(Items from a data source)
____________

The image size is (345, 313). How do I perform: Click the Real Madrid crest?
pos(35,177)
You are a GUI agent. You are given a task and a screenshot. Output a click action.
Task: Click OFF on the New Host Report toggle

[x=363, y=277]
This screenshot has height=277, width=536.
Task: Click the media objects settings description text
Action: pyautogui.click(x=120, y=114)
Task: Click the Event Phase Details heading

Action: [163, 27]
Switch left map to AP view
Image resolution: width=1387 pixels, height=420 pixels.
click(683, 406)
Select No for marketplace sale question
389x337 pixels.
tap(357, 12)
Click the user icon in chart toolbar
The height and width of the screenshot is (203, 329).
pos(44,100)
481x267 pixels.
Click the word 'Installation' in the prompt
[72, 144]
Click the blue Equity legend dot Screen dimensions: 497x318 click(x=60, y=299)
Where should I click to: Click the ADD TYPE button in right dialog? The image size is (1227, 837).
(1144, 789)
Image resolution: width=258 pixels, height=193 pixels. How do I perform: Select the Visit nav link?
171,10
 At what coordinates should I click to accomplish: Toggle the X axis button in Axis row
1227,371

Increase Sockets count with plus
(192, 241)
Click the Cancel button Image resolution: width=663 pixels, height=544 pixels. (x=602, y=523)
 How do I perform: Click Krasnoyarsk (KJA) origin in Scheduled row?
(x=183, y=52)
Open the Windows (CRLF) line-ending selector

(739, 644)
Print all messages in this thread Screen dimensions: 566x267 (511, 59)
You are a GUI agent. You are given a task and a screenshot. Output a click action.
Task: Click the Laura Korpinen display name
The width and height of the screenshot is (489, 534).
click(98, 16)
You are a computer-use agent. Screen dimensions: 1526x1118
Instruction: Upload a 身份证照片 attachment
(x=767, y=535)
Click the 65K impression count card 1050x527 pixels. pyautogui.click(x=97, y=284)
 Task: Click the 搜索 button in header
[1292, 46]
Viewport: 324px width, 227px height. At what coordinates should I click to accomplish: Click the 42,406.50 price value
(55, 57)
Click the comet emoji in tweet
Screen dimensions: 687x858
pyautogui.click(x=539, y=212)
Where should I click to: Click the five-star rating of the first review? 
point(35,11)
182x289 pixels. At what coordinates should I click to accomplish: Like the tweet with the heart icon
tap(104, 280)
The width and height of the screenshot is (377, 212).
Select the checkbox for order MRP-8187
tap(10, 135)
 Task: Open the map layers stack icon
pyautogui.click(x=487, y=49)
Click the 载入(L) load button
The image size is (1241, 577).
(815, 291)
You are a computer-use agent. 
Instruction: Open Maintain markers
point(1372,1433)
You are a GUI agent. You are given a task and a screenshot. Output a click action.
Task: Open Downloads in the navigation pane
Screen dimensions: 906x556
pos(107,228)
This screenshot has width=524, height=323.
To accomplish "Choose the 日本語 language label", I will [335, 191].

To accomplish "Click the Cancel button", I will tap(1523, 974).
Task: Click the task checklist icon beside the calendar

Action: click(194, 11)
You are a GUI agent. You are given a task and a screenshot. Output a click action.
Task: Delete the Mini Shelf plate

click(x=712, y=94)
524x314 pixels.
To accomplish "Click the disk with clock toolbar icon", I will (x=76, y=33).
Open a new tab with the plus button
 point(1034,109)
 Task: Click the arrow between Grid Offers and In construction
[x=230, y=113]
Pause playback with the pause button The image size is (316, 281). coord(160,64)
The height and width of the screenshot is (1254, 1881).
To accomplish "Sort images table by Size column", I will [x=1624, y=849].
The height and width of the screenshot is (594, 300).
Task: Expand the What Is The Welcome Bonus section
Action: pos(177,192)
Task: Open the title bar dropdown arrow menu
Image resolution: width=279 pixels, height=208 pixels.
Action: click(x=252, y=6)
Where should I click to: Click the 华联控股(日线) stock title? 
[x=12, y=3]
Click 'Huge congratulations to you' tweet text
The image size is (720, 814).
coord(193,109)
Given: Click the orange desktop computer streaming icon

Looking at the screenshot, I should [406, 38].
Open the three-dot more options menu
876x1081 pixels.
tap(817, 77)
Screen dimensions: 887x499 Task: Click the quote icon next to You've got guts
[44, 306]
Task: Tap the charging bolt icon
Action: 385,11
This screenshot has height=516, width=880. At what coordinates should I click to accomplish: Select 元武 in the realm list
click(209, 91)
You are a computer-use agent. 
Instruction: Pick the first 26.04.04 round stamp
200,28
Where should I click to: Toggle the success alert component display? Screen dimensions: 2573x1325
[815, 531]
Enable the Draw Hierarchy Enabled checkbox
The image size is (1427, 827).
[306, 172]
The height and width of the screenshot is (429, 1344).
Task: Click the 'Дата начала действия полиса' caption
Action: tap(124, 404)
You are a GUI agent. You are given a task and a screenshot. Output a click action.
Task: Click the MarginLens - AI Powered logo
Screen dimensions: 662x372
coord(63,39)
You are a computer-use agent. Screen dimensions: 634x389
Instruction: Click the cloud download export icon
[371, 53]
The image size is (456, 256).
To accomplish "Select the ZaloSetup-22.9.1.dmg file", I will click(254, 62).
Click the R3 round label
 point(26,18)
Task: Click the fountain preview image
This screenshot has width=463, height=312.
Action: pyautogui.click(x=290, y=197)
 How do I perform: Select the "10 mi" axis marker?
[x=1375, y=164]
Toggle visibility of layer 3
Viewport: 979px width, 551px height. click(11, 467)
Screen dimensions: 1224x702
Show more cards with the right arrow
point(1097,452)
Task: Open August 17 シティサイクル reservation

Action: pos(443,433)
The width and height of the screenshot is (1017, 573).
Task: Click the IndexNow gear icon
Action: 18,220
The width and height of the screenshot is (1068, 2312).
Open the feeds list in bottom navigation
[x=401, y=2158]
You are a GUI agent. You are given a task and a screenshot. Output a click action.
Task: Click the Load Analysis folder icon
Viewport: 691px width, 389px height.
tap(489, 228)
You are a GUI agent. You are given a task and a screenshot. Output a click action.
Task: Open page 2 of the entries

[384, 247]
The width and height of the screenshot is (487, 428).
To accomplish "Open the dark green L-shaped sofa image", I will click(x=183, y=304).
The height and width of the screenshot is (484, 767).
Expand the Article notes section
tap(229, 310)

____________

• **WORK TO BE COMPLETED**: Rewrite all of the records above, swapping "Krasnoyarsk (KJA)" for "Irkutsk (IKT)" and changing nothing else.

• **RESULT BELOW**:
The image size is (345, 313). How do I perform: Click the Real Madrid crest?
pos(35,177)
You are a GUI agent. You are given a task and a screenshot. Output a click action.
Task: Click OFF on the New Host Report toggle

[x=363, y=277]
This screenshot has height=277, width=536.
Task: Click the media objects settings description text
Action: pyautogui.click(x=120, y=114)
Task: Click the Event Phase Details heading

Action: [163, 27]
Switch left map to AP view
Image resolution: width=1387 pixels, height=420 pixels.
click(683, 406)
Select No for marketplace sale question
389x337 pixels.
tap(357, 12)
Click the user icon in chart toolbar
The height and width of the screenshot is (203, 329).
pos(44,100)
481x267 pixels.
Click the word 'Installation' in the prompt
[72, 144]
Click the blue Equity legend dot Screen dimensions: 497x318 click(x=60, y=299)
Where should I click to: Click the ADD TYPE button in right dialog? The image size is (1227, 837).
(1144, 789)
Image resolution: width=258 pixels, height=193 pixels. How do I perform: Select the Visit nav link?
171,10
 At what coordinates should I click to accomplish: Toggle the X axis button in Axis row
1227,371

Increase Sockets count with plus
(192, 241)
Click the Cancel button Image resolution: width=663 pixels, height=544 pixels. (x=602, y=523)
 How do I perform: Click Irkutsk (IKT) origin in Scheduled row?
(x=183, y=52)
Open the Windows (CRLF) line-ending selector

(739, 644)
Print all messages in this thread Screen dimensions: 566x267 (511, 59)
You are a GUI agent. You are given a task and a screenshot. Output a click action.
Task: Click the Laura Korpinen display name
The width and height of the screenshot is (489, 534).
click(98, 16)
You are a computer-use agent. Screen dimensions: 1526x1118
Instruction: Upload a 身份证照片 attachment
(x=767, y=535)
Click the 65K impression count card 1050x527 pixels. pyautogui.click(x=97, y=284)
 Task: Click the 搜索 button in header
[1292, 46]
Viewport: 324px width, 227px height. At what coordinates should I click to accomplish: Click the 42,406.50 price value
(55, 57)
Click the comet emoji in tweet
Screen dimensions: 687x858
pyautogui.click(x=539, y=212)
Where should I click to: Click the five-star rating of the first review? 
point(35,11)
182x289 pixels. At what coordinates should I click to accomplish: Like the tweet with the heart icon
tap(104, 280)
The width and height of the screenshot is (377, 212).
Select the checkbox for order MRP-8187
tap(10, 135)
 Task: Open the map layers stack icon
pyautogui.click(x=487, y=49)
Click the 载入(L) load button
The image size is (1241, 577).
(815, 291)
You are a computer-use agent. 
Instruction: Open Maintain markers
point(1372,1433)
You are a GUI agent. You are given a task and a screenshot. Output a click action.
Task: Open Downloads in the navigation pane
Screen dimensions: 906x556
pos(107,228)
This screenshot has width=524, height=323.
To accomplish "Choose the 日本語 language label", I will [335, 191].

To accomplish "Click the Cancel button", I will tap(1523, 974).
Task: Click the task checklist icon beside the calendar

Action: click(194, 11)
You are a GUI agent. You are given a task and a screenshot. Output a click action.
Task: Delete the Mini Shelf plate

click(x=712, y=94)
524x314 pixels.
To accomplish "Click the disk with clock toolbar icon", I will (x=76, y=33).
Open a new tab with the plus button
 point(1034,109)
 Task: Click the arrow between Grid Offers and In construction
[x=230, y=113]
Pause playback with the pause button The image size is (316, 281). coord(160,64)
The height and width of the screenshot is (1254, 1881).
To accomplish "Sort images table by Size column", I will [x=1624, y=849].
The height and width of the screenshot is (594, 300).
Task: Expand the What Is The Welcome Bonus section
Action: pos(177,192)
Task: Open the title bar dropdown arrow menu
Image resolution: width=279 pixels, height=208 pixels.
Action: click(x=252, y=6)
Where should I click to: Click the 华联控股(日线) stock title? 
[x=12, y=3]
Click 'Huge congratulations to you' tweet text
The image size is (720, 814).
coord(193,109)
Given: Click the orange desktop computer streaming icon

Looking at the screenshot, I should [406, 38].
Open the three-dot more options menu
876x1081 pixels.
tap(817, 77)
Screen dimensions: 887x499 Task: Click the quote icon next to You've got guts
[44, 306]
Task: Tap the charging bolt icon
Action: 385,11
This screenshot has height=516, width=880. At what coordinates should I click to accomplish: Select 元武 in the realm list
click(209, 91)
You are a computer-use agent. 
Instruction: Pick the first 26.04.04 round stamp
200,28
Where should I click to: Toggle the success alert component display? Screen dimensions: 2573x1325
[815, 531]
Enable the Draw Hierarchy Enabled checkbox
The image size is (1427, 827).
[306, 172]
The height and width of the screenshot is (429, 1344).
Task: Click the 'Дата начала действия полиса' caption
Action: tap(124, 404)
You are a GUI agent. You are given a task and a screenshot. Output a click action.
Task: Click the MarginLens - AI Powered logo
Screen dimensions: 662x372
coord(63,39)
You are a computer-use agent. Screen dimensions: 634x389
Instruction: Click the cloud download export icon
[371, 53]
The image size is (456, 256).
To accomplish "Select the ZaloSetup-22.9.1.dmg file", I will click(254, 62).
Click the R3 round label
 point(26,18)
Task: Click the fountain preview image
This screenshot has width=463, height=312.
Action: pyautogui.click(x=290, y=197)
 How do I perform: Select the "10 mi" axis marker?
[x=1375, y=164]
Toggle visibility of layer 3
Viewport: 979px width, 551px height. click(11, 467)
Screen dimensions: 1224x702
Show more cards with the right arrow
point(1097,452)
Task: Open August 17 シティサイクル reservation

Action: pos(443,433)
The width and height of the screenshot is (1017, 573).
Task: Click the IndexNow gear icon
Action: 18,220
The width and height of the screenshot is (1068, 2312).
Open the feeds list in bottom navigation
[x=401, y=2158]
You are a GUI agent. You are given a task and a screenshot. Output a click action.
Task: Click the Load Analysis folder icon
Viewport: 691px width, 389px height.
tap(489, 228)
You are a GUI agent. You are given a task and a screenshot. Output a click action.
Task: Open page 2 of the entries

[384, 247]
The width and height of the screenshot is (487, 428).
To accomplish "Open the dark green L-shaped sofa image", I will click(x=183, y=304).
The height and width of the screenshot is (484, 767).
Expand the Article notes section
tap(229, 310)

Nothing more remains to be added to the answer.